ANSWERED ``PRESENT''--1

   

   Kucinich

   

NOT VOTING--7

   Davis, Jo Ann

   Engel

   Gillibrand

   Lampson

   McMorris Rodgers

   Ortiz

   Westmoreland

   

[Time: 14:37]

   Mr. CULBERSON changed his vote from ``yea'' to ``nay.''

   Mr. CUELLAR changed his vote from ``nay'' to ``yea.''

   So, two-thirds not having voted in favor thereof, the veto of the President was sustained and the bill was rejected.

   The result of the vote was announced as above recorded.

   Stated against:

  • [Begin Insert]

   Mr.

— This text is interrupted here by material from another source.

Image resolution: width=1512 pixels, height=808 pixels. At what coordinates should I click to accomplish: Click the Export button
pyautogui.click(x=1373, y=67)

WESTMORELAND. Mr. Speaker, due to being unavoidably delayed, I missed a vote on H.R. 1591, U.S. Troop Readiness, Veterans' Care, Katrina Recovery, and Iraq Accountability Appropriations Act, 2007--Passage, Objections of the President Not Withstanding (rollcall No. 276). I would have voted ``nay'' had I been present to record my vote.

  • [End Insert]

   The SPEAKER pro tempore. The message and the bill are referred to the Committee on Appropriations.

   The Clerk will notify the Senate of the action of the House.